The East African Community (EAC) is the regional intergovernmental organization of the Republics of Burundi, Kenya, Rwanda, the United Republic of Tanzania, and the Republic of Uganda. The EAC countries established a Customs Union in 2005 and a Common Market in 2010. The next phase of the integration will see the bloc enter into a Monetary Union, with the ultimate goal being that of a Political Federation.
The Protocol on the Establishment of the EAC Common Market provides for “Four Freedoms”, namely the free movement of goods, labor, services, and capital. This paper is primarily focused on the free movement of services, and touches on the other freedoms only insofar as they overlap with the movement of services.
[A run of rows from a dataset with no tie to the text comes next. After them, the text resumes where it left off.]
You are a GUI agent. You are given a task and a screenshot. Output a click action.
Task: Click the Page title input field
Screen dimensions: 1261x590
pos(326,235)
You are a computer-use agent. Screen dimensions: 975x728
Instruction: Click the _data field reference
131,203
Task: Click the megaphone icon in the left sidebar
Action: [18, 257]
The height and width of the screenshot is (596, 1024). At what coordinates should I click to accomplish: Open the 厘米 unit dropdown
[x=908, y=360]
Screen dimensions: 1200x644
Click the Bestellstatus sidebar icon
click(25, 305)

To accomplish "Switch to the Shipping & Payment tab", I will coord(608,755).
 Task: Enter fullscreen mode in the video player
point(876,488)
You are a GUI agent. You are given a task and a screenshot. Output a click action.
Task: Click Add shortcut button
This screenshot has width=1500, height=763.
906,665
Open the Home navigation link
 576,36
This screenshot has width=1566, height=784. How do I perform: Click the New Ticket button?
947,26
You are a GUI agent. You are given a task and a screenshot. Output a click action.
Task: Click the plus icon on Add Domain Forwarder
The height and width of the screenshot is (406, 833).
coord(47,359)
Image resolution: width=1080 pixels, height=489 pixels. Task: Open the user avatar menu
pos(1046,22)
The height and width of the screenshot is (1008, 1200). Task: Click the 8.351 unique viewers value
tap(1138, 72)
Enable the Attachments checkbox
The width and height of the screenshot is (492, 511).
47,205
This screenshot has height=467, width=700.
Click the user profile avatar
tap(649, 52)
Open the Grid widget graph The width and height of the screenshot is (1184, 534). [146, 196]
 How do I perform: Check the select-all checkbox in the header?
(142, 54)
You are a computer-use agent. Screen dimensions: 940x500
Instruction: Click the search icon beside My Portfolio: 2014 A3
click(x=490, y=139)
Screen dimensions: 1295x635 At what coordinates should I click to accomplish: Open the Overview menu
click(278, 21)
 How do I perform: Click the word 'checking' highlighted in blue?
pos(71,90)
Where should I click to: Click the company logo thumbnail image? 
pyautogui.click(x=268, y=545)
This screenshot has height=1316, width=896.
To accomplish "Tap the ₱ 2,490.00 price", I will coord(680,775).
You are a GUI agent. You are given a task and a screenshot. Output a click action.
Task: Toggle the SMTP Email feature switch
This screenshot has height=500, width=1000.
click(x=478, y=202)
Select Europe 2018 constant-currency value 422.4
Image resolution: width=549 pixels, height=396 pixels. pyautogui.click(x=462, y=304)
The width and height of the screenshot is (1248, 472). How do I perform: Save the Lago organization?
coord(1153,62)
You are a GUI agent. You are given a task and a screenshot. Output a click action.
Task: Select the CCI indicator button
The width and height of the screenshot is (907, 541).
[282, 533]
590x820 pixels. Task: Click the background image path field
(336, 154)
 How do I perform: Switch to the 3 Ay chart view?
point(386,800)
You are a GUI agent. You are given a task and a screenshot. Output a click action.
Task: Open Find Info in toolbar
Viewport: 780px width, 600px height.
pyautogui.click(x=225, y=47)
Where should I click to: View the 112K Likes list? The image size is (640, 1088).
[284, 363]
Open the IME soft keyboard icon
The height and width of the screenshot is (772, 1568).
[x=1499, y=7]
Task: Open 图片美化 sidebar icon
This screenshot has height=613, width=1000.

The goal of the study is to highlight potential obstacles in the Protocol that may hamper the successful liberalization of trade in services within the EAC, and to provide recommendations as well as examples of alternative approaches with respect to regulating the progressive liberalization of services within the common market.
A preliminary investigation into the language and structure of the Protocol finds that there are ambiguities that need to be addressed. First, we show that the Protocol’s language leaves room to be interpreted as a negative, rather than positive, list approach. Second, we explain why the lack of a market access provision in the Protocol creates uncertainty regarding the scope of the commitments found in the EAC services schedule.
A further investigation into the structure of the Protocol shows that three separate instruments guarantee the free movement of persons and services, and that there is significant overlap between these instruments. This creates confusion, which is amplified by the fact that the movement of mode 4 service suppliers is linked to the free movement of workers.
It is suggested that a more clear, concise and transparent way of regulating the movement of mode 4 service suppliers would be by inserting definitions for different categories of service suppliers. Suggestions and guidelines are provided in this regard, taking into account specific principles for mode 4 negotiations that have been adopted by WTO members.
Our final investigation reveals that the liberalization of services trade may be hampered by a number of discrepancies that exist in the Schedule of Commitments on the Progressive Liberalization of Services (Annex V). These discrepancies include missing Central Product Classification (CPC) numbers, incorrect assignment of CPC numbers, and inconsistencies in CPC descriptions. We also compare Annex V and the GATS commitments of Partner States, finding that, although further liberalization has been achieved through regional integration, there are still a number of GATS commitments that are more ambitious than those at the regional level. We suggest, in this regard, that the level of regional liberalization at least match that of multilateral liberalization.